April 25, 2024

At long last, a follow-up study of “cytoplasmic transfer”

About 30 children conceived from this technique have been born, 17 of them from an American IVF clinic between 1996 and 2002.

The United Kingdom is debating the merits of “three-parent embryos” to alleviate the burden of serious mitochondrial diseases. Scientists have reassured the public that this procedure will produce healthy children.

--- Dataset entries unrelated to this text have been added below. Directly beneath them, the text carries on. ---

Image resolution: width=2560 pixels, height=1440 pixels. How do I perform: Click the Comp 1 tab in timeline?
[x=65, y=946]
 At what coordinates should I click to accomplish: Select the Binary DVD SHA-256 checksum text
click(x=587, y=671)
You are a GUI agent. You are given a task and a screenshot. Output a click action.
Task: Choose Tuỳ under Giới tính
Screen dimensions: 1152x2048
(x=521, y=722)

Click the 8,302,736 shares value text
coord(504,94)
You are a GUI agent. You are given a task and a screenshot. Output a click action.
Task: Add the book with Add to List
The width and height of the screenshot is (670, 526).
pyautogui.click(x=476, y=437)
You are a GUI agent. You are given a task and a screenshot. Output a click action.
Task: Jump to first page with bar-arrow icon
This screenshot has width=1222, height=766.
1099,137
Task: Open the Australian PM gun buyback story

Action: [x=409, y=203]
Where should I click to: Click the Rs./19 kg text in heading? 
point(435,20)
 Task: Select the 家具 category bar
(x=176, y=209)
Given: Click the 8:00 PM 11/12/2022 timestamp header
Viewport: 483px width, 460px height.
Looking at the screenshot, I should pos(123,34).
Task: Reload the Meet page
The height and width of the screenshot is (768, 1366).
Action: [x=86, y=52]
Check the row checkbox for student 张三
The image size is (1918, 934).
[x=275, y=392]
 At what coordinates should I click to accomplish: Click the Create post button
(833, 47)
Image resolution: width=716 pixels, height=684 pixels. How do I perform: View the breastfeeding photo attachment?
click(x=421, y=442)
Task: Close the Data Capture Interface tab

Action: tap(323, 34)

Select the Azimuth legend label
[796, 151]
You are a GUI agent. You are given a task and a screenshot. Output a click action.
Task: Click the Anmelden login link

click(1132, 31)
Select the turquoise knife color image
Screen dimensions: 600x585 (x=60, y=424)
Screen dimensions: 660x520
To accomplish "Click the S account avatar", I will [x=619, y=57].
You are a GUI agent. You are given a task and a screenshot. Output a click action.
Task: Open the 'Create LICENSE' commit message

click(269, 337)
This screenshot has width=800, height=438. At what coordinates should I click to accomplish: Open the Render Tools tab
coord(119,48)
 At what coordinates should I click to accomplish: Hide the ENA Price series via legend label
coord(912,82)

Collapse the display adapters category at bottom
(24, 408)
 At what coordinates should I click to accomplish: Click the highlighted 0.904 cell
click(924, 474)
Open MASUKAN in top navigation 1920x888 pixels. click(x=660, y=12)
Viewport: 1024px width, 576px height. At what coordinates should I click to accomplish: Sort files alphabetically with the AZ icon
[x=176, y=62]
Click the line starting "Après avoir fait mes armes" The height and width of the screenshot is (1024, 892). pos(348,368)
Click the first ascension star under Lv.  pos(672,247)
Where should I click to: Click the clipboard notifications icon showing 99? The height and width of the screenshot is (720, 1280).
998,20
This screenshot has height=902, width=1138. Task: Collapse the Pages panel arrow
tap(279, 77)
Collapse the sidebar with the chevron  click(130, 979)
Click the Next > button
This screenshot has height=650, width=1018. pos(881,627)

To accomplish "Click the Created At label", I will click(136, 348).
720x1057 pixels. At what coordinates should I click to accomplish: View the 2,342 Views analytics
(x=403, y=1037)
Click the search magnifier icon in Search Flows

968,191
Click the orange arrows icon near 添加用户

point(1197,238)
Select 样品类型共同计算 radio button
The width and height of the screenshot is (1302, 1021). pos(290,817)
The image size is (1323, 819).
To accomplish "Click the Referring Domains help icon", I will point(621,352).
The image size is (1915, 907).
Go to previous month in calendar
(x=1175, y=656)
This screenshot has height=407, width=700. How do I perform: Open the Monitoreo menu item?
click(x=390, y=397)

These assertions are largely speculative. However, something similar has happened before. About 30 children conceived from this technique have been born, 17 of them from an American IVF clinic between 1996 and 2002, when US government authorities put a stop to it. At the time the Saint Barnabas Medical Center, in New Jersey, called it “cytoplasmic transfer” and billed it as a way of jump-starting tired eggs. Twelve years after the US Food and Drug Administration recommended a retrospective study to see how these children have fared, the clinic is finally doing one.

Thirteen-year-old Alana Saarinen (pictured above with her parents) is one of those children. A godsend to her mother, who had a history of infertility, she is healthy, normal and cheerful. But her parents were never contacted about her progress. “I wish someone would, so they could see how healthy Alana is,” her mother told the London Telegraph.

The data will be of great relevance to the debate in the UK, although it will probably not be available before Parliament votes.

Jacques Cohen, the scientist who carried out the cytoplasmic transfer on the 17 IVF babies told the UK newspaper The Independent that no follow-up on the children had ever been done, despite the highly experimental and risky nature of the technique. “The current follow-up study is ongoing and results will be made available in a medical journal,” Dr Cohen said, although he is no longer working at St Barnabas.

Cytoplasmic transfer does differ from mitochondrial transfer. In the former, the mitochondria from both eggs are mixed together. In the latter, only the donor egg’s mitochondria are used. What little is known about cytoplasmic transfer is not promising. A report from the Food and Drug Administration in 2002 pointed out that there had been two instances of Turner Syndrome (one miscarried and one aborted) amongst 30 pregnancies. A paper by Cohen published in 2001 noted that an 18-month-old child had been diagnosed with a “pervasive developmental disorder”.